Le manque de reproductibilité des études, notamment celles menées dans les Hautes écoles, est un problème majeur pour la recherche.

Un grand nombre de nouvelles expériences se basent sur des résultats publiés par d’autres groupes de recherche afin d’investiguer une nouvelle découverte. Que se passe-t-il lorsque que ces nouvelles études se basent sur des données volontairement manipulées ? Une perte de temps, d’argent et de crédibilité pour la recherche.

A l’origine, la plate-forme web PubPeer a été créé en 2012 par un chercheur du CNRS. Objectif : permettre la publication de commentaires mettant à jour des manquements à l’éthique scientifique, un biais méthodologique ou la manipulation de données dans des articles publiés.

Des animaux expérimentés inutilement

Dans le domaine de l’expérimentation animale, le dernier article rétracté concerne une étude menée par des chercheurs du Département de cardiologie de l’Université chinoise du Jiangsu, publiée le 13 mars 2017 par le Journal of the American Heart Association (JAHA).

L’expérience visait l’étude du récepteur CD137 sur la régulation de l’angiogenèse dans un modèle d’athérosclérose. Elle a débuté sur des groupes composés de cinq souris génétiquement modifiées âgées de 6 semaines. Après avoir reçu des injections intrapéritonéales aux âges de 10, 13 et 16 semaines, les souris ont étés tuées par dislocation cervicale à 19 semaines. L’aorte thoracique a ensuite été prélevée pour analyse. Conclusion : l’étude démontrait que CD137 favorisait bien le processus de l’angiogenèse et qu’il pourrait être une cible thérapeutique prometteuse pour l’humain dans le développement de maladies comme l’athérosclérose, la dégénérescence maculaire ou le cancer. Sauf que peut-être pas.

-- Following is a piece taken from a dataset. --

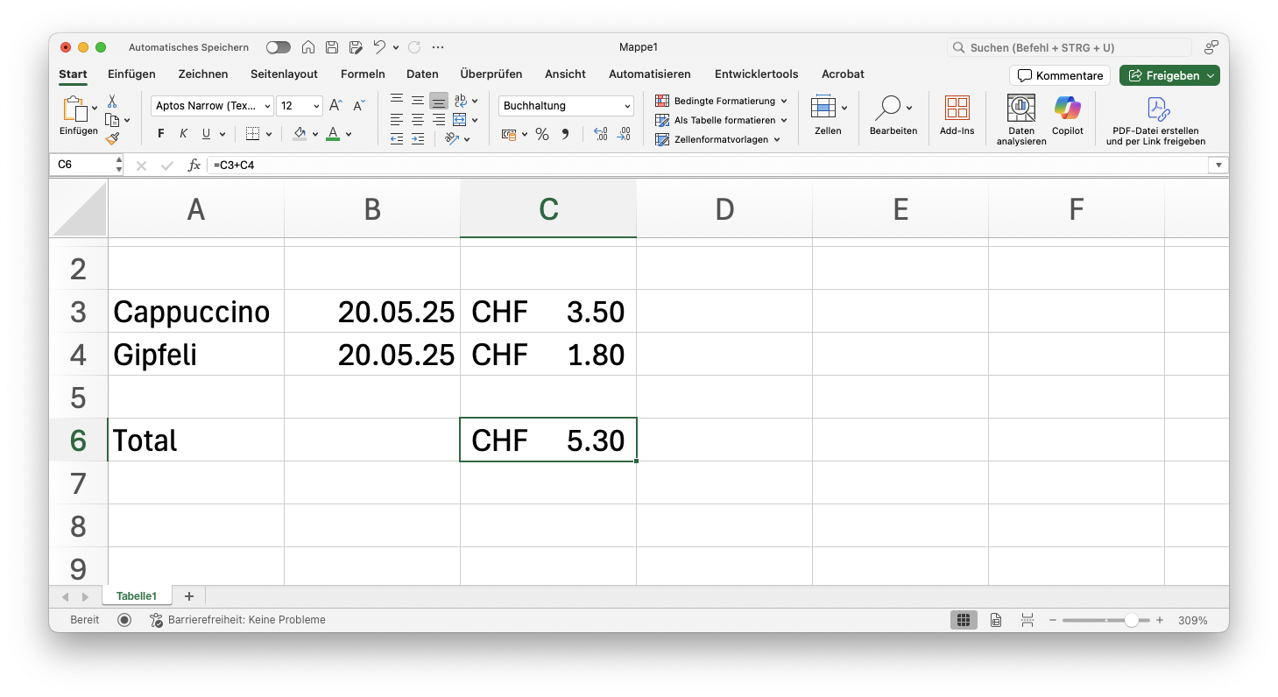Switch to Page Layout view in status bar
Screen dimensions: 1278x697
point(996,620)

Duplication des mêmes données d’une étude à l’autre

En avril 2022, un auteur démontre sur PubPeer que plusieurs graphiques publiés dans l’étude sont en fait des copier-coller d’une étude précédente menée par le même groupe. L’article sera finalement rétracté le 12 avril 2022 « d’un commun accord » entre les auteurs et le JAHA. La revue explique de façon diplomatique qu’après avoir « pris connaissance du fait que les données de l’article susmentionné contenaient un chevauchement substantiel avec les données d’un article précédemment publié dans le Chinese Journal of Cardiology le 30 novembre 2016, les rédacteurs du JAHA ont contacté les auteurs. Les préoccupations spécifiques concernaient la duplication des figures dans les deux articles (…) Les similitudes entre l’article de la JAHA et celui du Chinese Journal of Cardiology n’ont pas pu être expliquées de manière satisfaisante. L’article est donc retiré ».

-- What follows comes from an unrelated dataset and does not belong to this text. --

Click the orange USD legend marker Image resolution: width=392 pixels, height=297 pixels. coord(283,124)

La duplication des tableaux dévoilée dans Pubpeer

Des interventions anonymes critiquées

Efficace, PubPeer indexe déjà plus de 40’000 articles et plus d’une centaine de milliers de commentaires, anonymes pour la plupart. Ce qui vaut à PubPeer de vives critiques. Ses détracteurs lui reprochent de favoriser délation et intentions malveillantes dans le but de nuire à d’autres chercheurs. Même la direction du CNRS critique son fonctionnement et incite les chercheurs à ne pas alimenter la plate-forme, après qu’une de ses directrices ait été accusée sur PubPeer de manipuler des données scientifiques.

Si l’anonymat questionne sur la provenance des sources et la motivation de leurs auteurs, le fait est que la critique des données publiées peut-être contrôlée. Combien de jeunes post-doc ou chercheurs ont dû compiler des données de leur professeur en les sachant manipulées mais sans oser les dénoncer, de peur de voir leur avenir sérieusement compromis par mesure de rétorsion ? Et si des études manipulées ont pu être publiées malgré le fait qu’elles aient fait l’objet d’un « peer review » (évaluation par les pairs), comme c’est le cas du JAHA, cela questionne aussi sur l’efficacité des contrôles mis en place pour s’assurer de la qualité des publications.

Quelles que soient les critiques que l’on puisse adresser à PubPeer, cette plate-forme existe surtout en raison de l’incapacité à la communauté scientifique à faire elle-même le ménage en excluant des membres capables de frauder pour favoriser leur carrière académique.